• **Task details**
Print the whole listing exactly.

####################

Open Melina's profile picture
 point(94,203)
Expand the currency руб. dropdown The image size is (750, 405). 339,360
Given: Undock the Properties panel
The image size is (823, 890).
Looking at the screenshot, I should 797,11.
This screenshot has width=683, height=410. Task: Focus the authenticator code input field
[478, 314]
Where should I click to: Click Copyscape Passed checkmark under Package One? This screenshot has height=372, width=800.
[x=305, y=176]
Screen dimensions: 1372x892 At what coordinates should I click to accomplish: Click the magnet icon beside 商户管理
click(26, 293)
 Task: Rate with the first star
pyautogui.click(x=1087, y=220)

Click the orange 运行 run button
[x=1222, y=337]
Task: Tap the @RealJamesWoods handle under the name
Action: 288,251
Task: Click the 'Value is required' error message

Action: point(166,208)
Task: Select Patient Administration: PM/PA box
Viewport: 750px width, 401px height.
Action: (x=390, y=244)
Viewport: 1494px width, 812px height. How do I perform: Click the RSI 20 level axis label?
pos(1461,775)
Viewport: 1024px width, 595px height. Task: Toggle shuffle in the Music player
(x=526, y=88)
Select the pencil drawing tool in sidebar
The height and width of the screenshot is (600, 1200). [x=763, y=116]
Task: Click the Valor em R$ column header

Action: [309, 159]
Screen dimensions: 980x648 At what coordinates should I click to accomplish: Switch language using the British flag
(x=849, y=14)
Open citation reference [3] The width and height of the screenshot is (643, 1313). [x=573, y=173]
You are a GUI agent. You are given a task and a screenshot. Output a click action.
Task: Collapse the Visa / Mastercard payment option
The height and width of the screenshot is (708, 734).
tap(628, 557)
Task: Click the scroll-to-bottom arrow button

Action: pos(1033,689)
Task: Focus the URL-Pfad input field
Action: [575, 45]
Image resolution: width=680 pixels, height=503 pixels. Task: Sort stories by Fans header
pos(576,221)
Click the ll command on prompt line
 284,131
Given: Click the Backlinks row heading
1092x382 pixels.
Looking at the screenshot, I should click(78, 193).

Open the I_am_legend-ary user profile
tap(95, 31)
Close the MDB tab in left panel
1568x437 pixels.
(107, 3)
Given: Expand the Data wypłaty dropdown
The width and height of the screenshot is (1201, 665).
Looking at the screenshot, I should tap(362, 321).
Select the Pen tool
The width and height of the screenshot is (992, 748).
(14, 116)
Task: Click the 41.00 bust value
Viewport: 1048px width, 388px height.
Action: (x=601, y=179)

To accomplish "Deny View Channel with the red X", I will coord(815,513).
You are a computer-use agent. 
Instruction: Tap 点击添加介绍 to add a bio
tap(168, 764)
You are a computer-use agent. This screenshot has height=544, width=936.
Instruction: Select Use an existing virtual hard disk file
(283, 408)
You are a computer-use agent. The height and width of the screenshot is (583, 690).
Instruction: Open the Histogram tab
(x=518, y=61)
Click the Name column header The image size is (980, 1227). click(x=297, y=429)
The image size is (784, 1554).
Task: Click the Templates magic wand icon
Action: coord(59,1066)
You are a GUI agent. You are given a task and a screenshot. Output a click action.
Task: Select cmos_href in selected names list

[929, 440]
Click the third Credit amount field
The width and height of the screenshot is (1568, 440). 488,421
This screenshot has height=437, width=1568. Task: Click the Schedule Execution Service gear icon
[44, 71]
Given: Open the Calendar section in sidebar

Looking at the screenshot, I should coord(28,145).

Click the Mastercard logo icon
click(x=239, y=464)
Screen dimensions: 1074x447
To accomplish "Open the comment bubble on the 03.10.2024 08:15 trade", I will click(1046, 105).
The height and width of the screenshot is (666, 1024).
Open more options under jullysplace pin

####################

• **Response box**
Open Melina's profile picture
 point(94,203)
Expand the currency руб. dropdown The image size is (750, 405). 339,360
Given: Undock the Properties panel
The image size is (823, 890).
Looking at the screenshot, I should 797,11.
This screenshot has width=683, height=410. Task: Focus the authenticator code input field
[478, 314]
Where should I click to: Click Copyscape Passed checkmark under Package One? This screenshot has height=372, width=800.
[x=305, y=176]
Screen dimensions: 1372x892 At what coordinates should I click to accomplish: Click the magnet icon beside 商户管理
click(26, 293)
 Task: Rate with the first star
pyautogui.click(x=1087, y=220)

Click the orange 运行 run button
[x=1222, y=337]
Task: Tap the @RealJamesWoods handle under the name
Action: 288,251
Task: Click the 'Value is required' error message

Action: point(166,208)
Task: Select Patient Administration: PM/PA box
Viewport: 750px width, 401px height.
Action: (x=390, y=244)
Viewport: 1494px width, 812px height. How do I perform: Click the RSI 20 level axis label?
pos(1461,775)
Viewport: 1024px width, 595px height. Task: Toggle shuffle in the Music player
(x=526, y=88)
Select the pencil drawing tool in sidebar
The height and width of the screenshot is (600, 1200). [x=763, y=116]
Task: Click the Valor em R$ column header

Action: [309, 159]
Screen dimensions: 980x648 At what coordinates should I click to accomplish: Switch language using the British flag
(x=849, y=14)
Open citation reference [3] The width and height of the screenshot is (643, 1313). [x=573, y=173]
You are a GUI agent. You are given a task and a screenshot. Output a click action.
Task: Collapse the Visa / Mastercard payment option
The height and width of the screenshot is (708, 734).
tap(628, 557)
Task: Click the scroll-to-bottom arrow button

Action: pos(1033,689)
Task: Focus the URL-Pfad input field
Action: [575, 45]
Image resolution: width=680 pixels, height=503 pixels. Task: Sort stories by Fans header
pos(576,221)
Click the ll command on prompt line
 284,131
Given: Click the Backlinks row heading
1092x382 pixels.
Looking at the screenshot, I should click(78, 193).

Open the I_am_legend-ary user profile
tap(95, 31)
Close the MDB tab in left panel
1568x437 pixels.
(107, 3)
Given: Expand the Data wypłaty dropdown
The width and height of the screenshot is (1201, 665).
Looking at the screenshot, I should tap(362, 321).
Select the Pen tool
The width and height of the screenshot is (992, 748).
(14, 116)
Task: Click the 41.00 bust value
Viewport: 1048px width, 388px height.
Action: (x=601, y=179)

To accomplish "Deny View Channel with the red X", I will coord(815,513).
You are a computer-use agent. 
Instruction: Tap 点击添加介绍 to add a bio
tap(168, 764)
You are a computer-use agent. This screenshot has height=544, width=936.
Instruction: Select Use an existing virtual hard disk file
(283, 408)
You are a computer-use agent. The height and width of the screenshot is (583, 690).
Instruction: Open the Histogram tab
(x=518, y=61)
Click the Name column header The image size is (980, 1227). click(x=297, y=429)
The image size is (784, 1554).
Task: Click the Templates magic wand icon
Action: coord(59,1066)
You are a GUI agent. You are given a task and a screenshot. Output a click action.
Task: Select cmos_href in selected names list

[929, 440]
Click the third Credit amount field
The width and height of the screenshot is (1568, 440). 488,421
This screenshot has height=437, width=1568. Task: Click the Schedule Execution Service gear icon
[44, 71]
Given: Open the Calendar section in sidebar

Looking at the screenshot, I should coord(28,145).

Click the Mastercard logo icon
click(x=239, y=464)
Screen dimensions: 1074x447
To accomplish "Open the comment bubble on the 03.10.2024 08:15 trade", I will click(1046, 105).
The height and width of the screenshot is (666, 1024).
Open more options under jullysplace pin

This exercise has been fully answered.